Judge Pauley first dismissed the suit in 2002 solely on the grounds that Nigeria was the proper forum for the suit. But the 2nd U.S. Circuit Court of Appeals remanded the case in 2003 and directed the trial court to further consider evidence that bias and corruption in the Nigerian court system meant it was not an adequate alternative to U.S. courts.

In his most recent decision, the judge dismissed the suit for lack of subject-matter jurisdiction, citing the U.S. Supreme Court's June 2004 decision in Sosa v. Alvarez-Machain, 542 U.S. 692.

In Sosa, the Court ruled that, though some claims charging violations of international law could be brought under the Alien Tort Statute, it would not support claims based on international laws "with less definite content and acceptance among civilized nations" than those in place when the statute was adopted in 1789.

Examples of universally accepted customary law cited by the Court included international laws governing treatment of diplomats and dealing with acts of piracy on the high seas.

Pauley said the sources of international law cited by the plaintiffs did not rise to that level. He noted that the Nuremberg Code had not been adopted by many prominent states and had never been adopted by the United Nations.

He said the Declaration of Helsinki as well as guidelines on human experimentation by the Council for International Organizations of Medical Sciences were vague policy statements that did not contain the specificity required by the torts statute. He found the International Covenant on Civil and Political Rights and the Universal Declaration of Human Rights similarly lacking.

Noting that none of the international declarations by the plaintiffs specified a private right of action, Pauley said the decision to create such a right rested with Congress.

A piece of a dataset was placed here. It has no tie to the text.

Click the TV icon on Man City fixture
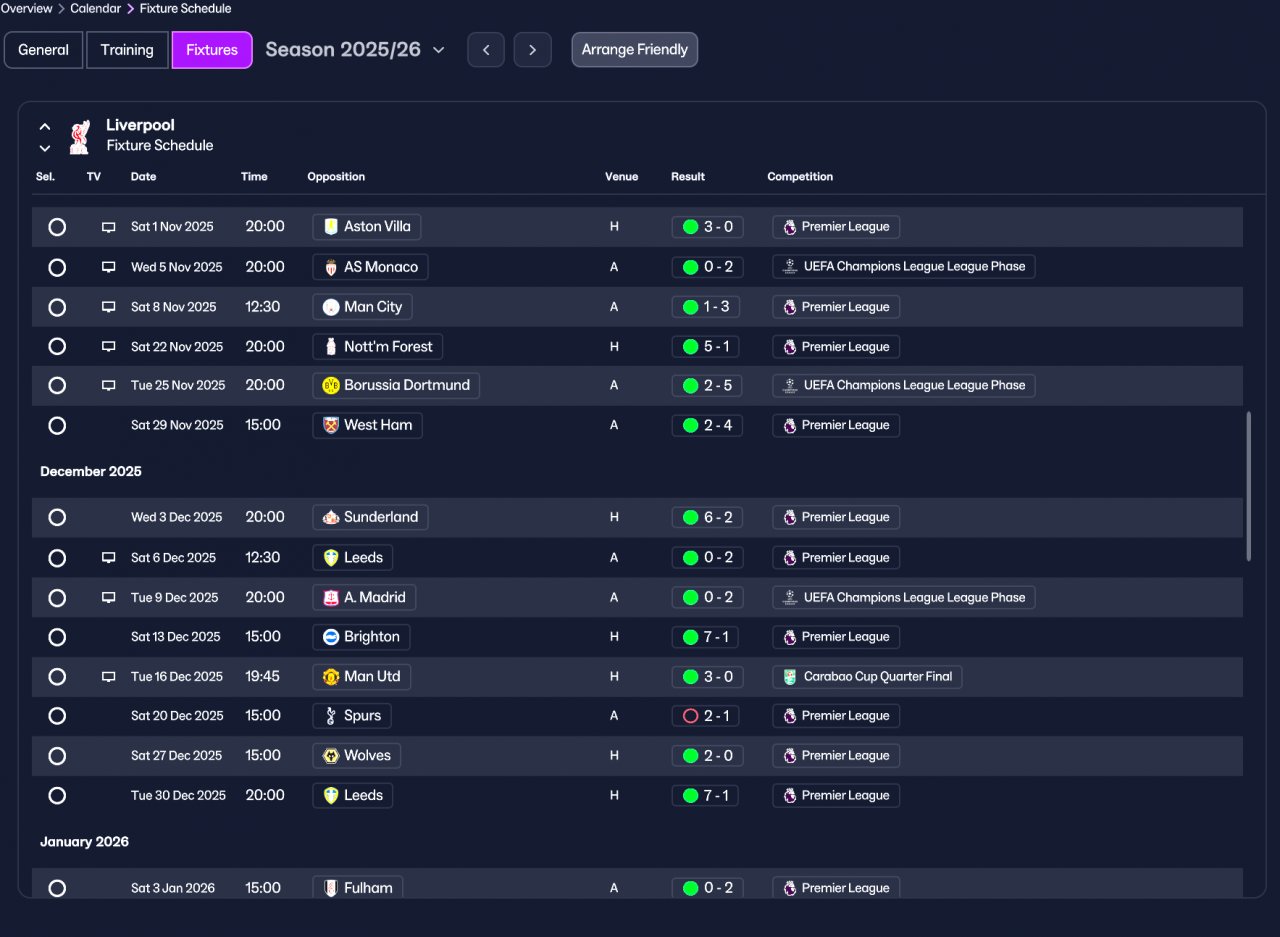This screenshot has width=1280, height=937. point(108,307)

"[T]his Court will not judicially forge broad aspirational language into customary international law," he wrote.

NIGERIA AS FORUM

Further consideration of the issue of bias and corruption in Nigerian courts also did not change Pauley's view that Nigeria offered an adequate forum for the plaintiffs.

Citing several other federal court decisions, Pauley said news articles and State Department reports expressing concern about corruption in foreign courts were not sufficient evidence to establish that such foreign courts were inadequate forums.

The 2nd Circuit had remanded the case over allegations that a parallel proceeding in Nigeria had to be withdrawn owing to indefinite delay. But Pauley said there was no evidence the delay in the case was indefinite and he said the plaintiffs' own failure to appear on occasion contributed to the delay.

The judge said there was also no evidence of corruption being behind the delay. He noted plaintiffs had advanced allegations of bribery of Nigerian officials by Pfizer, but he said these allegations were hearsay and could not be credited.

Elaine Kusel of Milberg Weiss Bershad & Schulman, the lawyer for the plaintiffs, said she and her clients would appeal the decision. She said the grounds for her clients' suit remained valid even under the Sosa ruling.

"We think he got it wrong and we're very disappointed," she said.

Pfizer was represented by Steven Glickstein of Kaye Scholer.